--- begin PASSAGE GIVEN ---

Education and motivation have all been said and concluded. Even the official stand is our so-called educational system which is neither globally educational nor a system in the least integrated form is in one word - sucks.

Additionally, the motivation aspect is non-existent. The young must be motivated to outperform themselves and on the belief their world is actually bigger and more challenging than what they have been cocooned to believe. Their brains and muscles have not been stretched even as their spirits have waned from seeing how the elders have singularly and systematically destroyed their future refluxed to their present for personal political power disguised as national interest and communal survival.

Another aspect is the demographics of the educated. More and more women are getting better educated than men, yet both are in a society that remains feudalistically patriarchal. How will the backbone of this nation's enterprises hold up in the future when our human resources are distorted and self-nullifying in a global stream that moves more and more towards more sophistication reflected as technological and numerate sharpness, suavity in critical thinking and communication, speed of organization and execution? In another word - duds.

So for this segment of the process chain we are already sitting duds that suck.

--- end PASSAGE GIVEN ---
--- begin INFORMATION GIVEN ---

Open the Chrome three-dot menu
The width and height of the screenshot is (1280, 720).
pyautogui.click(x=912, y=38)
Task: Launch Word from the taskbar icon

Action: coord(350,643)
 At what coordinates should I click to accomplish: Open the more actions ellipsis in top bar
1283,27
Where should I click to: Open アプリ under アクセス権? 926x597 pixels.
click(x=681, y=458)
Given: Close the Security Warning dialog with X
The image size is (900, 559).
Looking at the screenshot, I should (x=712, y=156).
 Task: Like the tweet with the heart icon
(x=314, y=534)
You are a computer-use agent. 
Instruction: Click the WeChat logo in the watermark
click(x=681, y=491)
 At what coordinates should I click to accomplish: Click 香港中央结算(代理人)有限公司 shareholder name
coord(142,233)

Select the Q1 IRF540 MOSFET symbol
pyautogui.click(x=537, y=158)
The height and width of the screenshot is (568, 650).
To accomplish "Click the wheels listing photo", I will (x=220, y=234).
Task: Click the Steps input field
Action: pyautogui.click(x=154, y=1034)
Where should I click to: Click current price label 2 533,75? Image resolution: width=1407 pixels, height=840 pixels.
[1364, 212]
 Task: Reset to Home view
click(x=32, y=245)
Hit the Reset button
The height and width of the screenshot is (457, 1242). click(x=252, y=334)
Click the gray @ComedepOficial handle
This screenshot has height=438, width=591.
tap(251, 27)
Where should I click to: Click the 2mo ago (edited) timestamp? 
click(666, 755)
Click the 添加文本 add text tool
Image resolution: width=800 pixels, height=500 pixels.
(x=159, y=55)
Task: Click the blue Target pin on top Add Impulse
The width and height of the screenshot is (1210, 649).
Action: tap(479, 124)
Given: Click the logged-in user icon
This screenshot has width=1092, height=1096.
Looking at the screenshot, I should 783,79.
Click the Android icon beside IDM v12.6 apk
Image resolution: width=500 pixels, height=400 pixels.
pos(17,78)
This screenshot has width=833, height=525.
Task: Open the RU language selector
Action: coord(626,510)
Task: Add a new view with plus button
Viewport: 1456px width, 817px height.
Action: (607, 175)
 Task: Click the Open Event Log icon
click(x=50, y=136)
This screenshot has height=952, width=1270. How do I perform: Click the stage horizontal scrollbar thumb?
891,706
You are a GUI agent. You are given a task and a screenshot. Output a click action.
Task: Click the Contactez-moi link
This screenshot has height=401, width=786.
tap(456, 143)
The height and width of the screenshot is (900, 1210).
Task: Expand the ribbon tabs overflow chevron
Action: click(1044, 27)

--- end INFORMATION GIVEN ---

▶ _PROBLEMS AND TASKS_:
- A) According to the passage on education and motivation, why have the spirits of the young waned?
- B) Reproduce the stretch of the passage on education and motivation from "Additionally, the motivation" through "and communal survival.".

▶ _WORKED SOLUTIONS_:
- A) Their spirits have waned from seeing how the elders have singularly and systematically destroyed their future for personal political power disguised as national interest and communal survival.

- B)
Additionally, the motivation aspect is non-existent. The young must be motivated to outperform themselves and on the belief their world is actually bigger and more challenging than what they have been cocooned to believe. Their brains and muscles have not been stretched even as their spirits have waned from seeing how the elders have singularly and systematically destroyed their future refluxed to their present for personal political power disguised as national interest and communal survival.